Wishing you peace through this journey.

Daughterof1930 Nov 2019
You’re doing enough, more than enough, you’re being a great caregiver. Please don’t take this on also. This is between your siblings and mom, let it be on them

earlybird Nov 2019
Your sister was informed, and now it is up to her to decide. Do not waste one minute worrying about what she is going to do. Spend your energy and time on your mother. She knows, and now it is up to her to visit, or call. I would not tell your mother, let your sister do it!!
NeedHelpWithMom Nov 2019
Amen!
Siblingsrgrrr Nov 2019
**Update to all who answered.
Thank you so much for giving advice.
It was nice to have the support.

Unfortunately, my Mom passed on Monday.
She asked me Saturday when will she be getting here. I told her I had no definite answer yet. And then by the evening she had started slipping away.

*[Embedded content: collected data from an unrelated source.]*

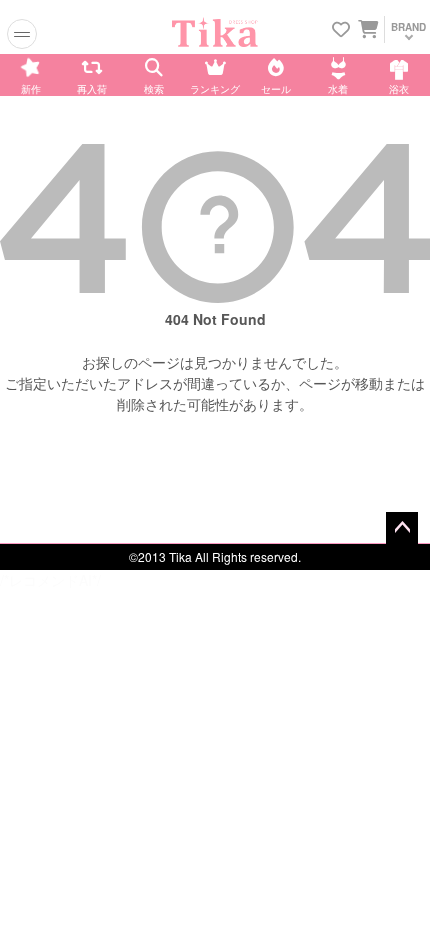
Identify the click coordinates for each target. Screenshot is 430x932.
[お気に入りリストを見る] (341, 30)
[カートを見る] (366, 28)
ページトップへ (402, 528)
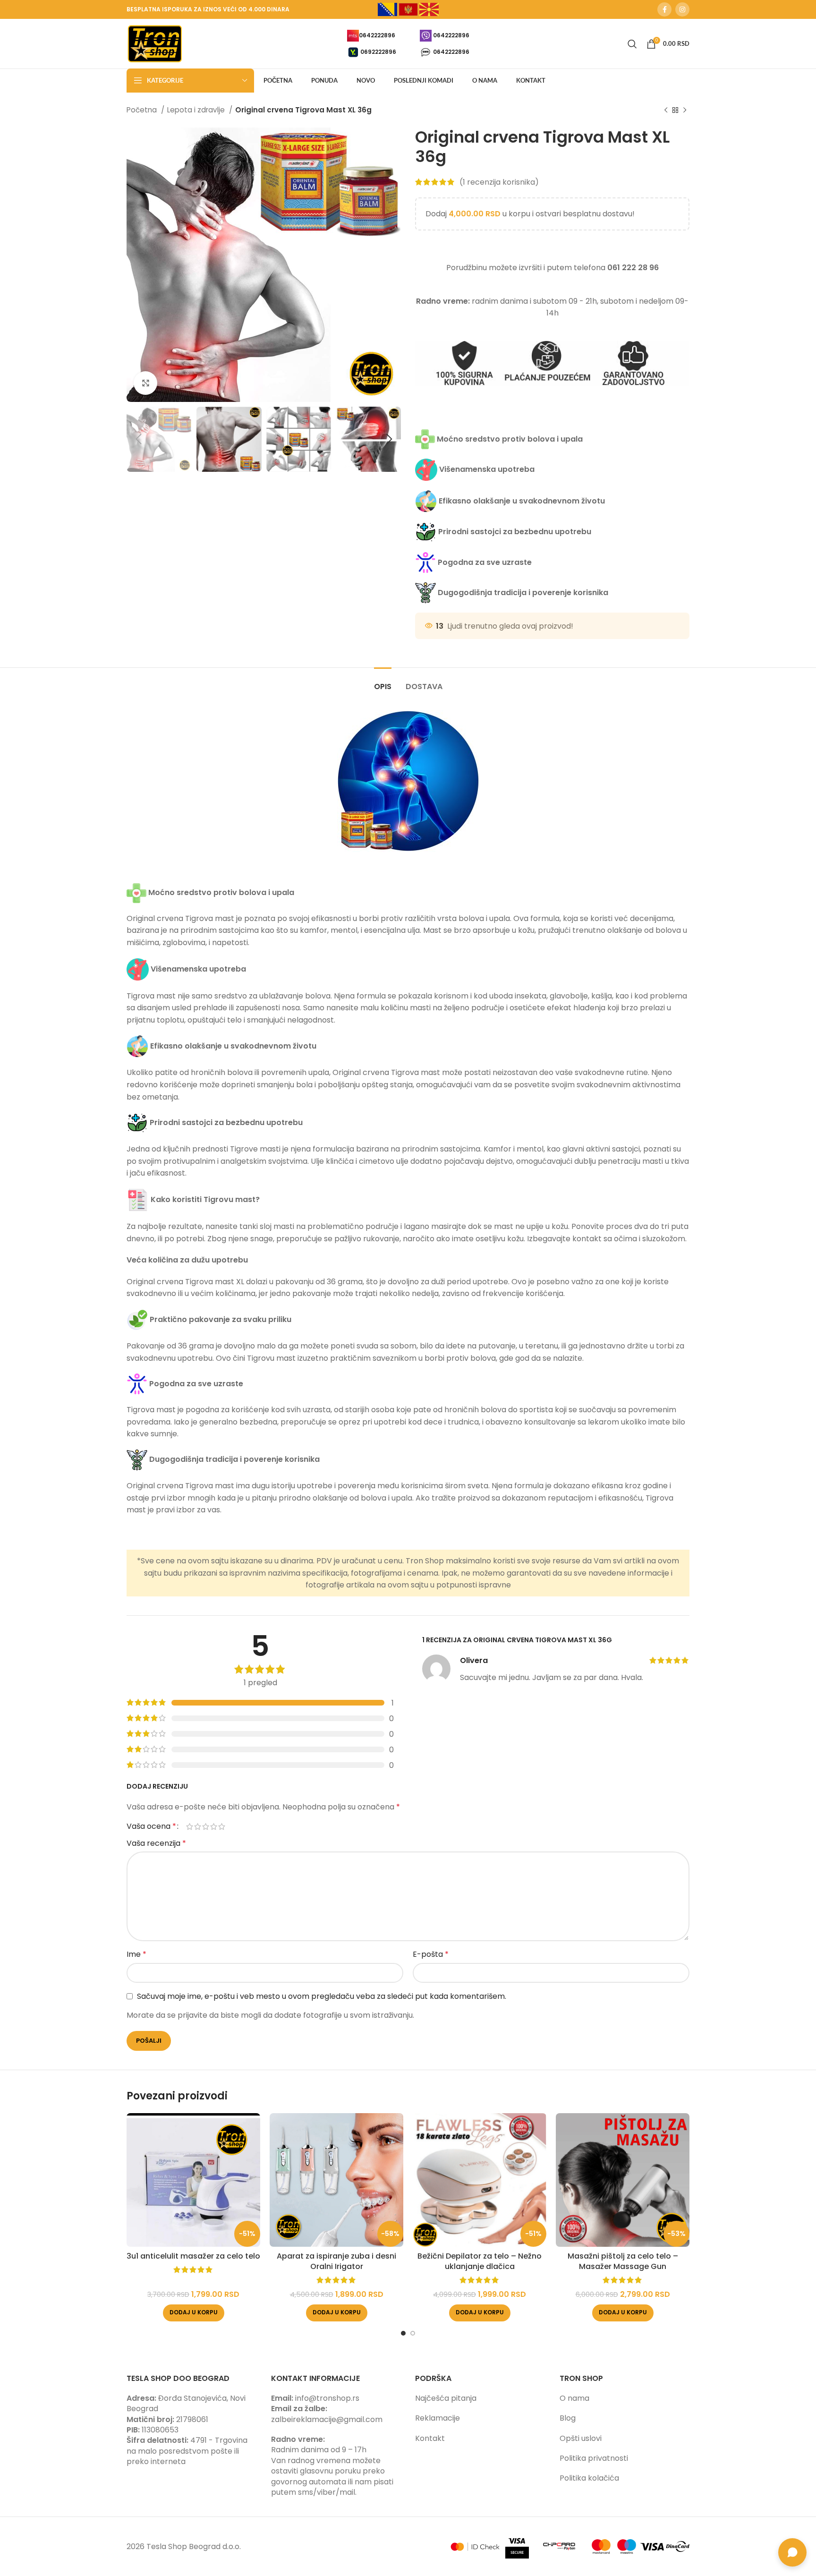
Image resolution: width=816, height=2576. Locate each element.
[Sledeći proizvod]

I'm so grateful I could hold my Mom and be here for her. It was hard, but man I wish everyone had this when they pass.
Beatty Nov 2019
Silence.
Goodbye.
Peace.
Memories.
❤❤❤
Catnk9 Nov 2019
Call your sister and hand your mother the phone and tell her who it is. Walk out of the room for privacy and let it go. We each have to make choices and live with it. Mom lives with me and 4 sisters close by and we each have a separate relationship with her. I won't have any regrets in the end but can't imagine how one of my sisters could live with herself. Not only are none of 5 of us on the same page, we're not even in the same book! I think of what will they remember about me when I die and I hope they remember kindness, unconditional love, laughter and forgiveness for treating mom the way they have. I would try and leave the goodbyes (or not) to the two of them. Very sorry for your situation.

NeedHelpWithMom Nov 2019
I would ask your sister to call mom directly or you call her and put your mom on the phone. Your mom could also call her. She could leave your sister a voicemail if she doesn’t answer.

Why should you have to deliver the message to mom? Not fair to you. Are her reasons valid for not being there?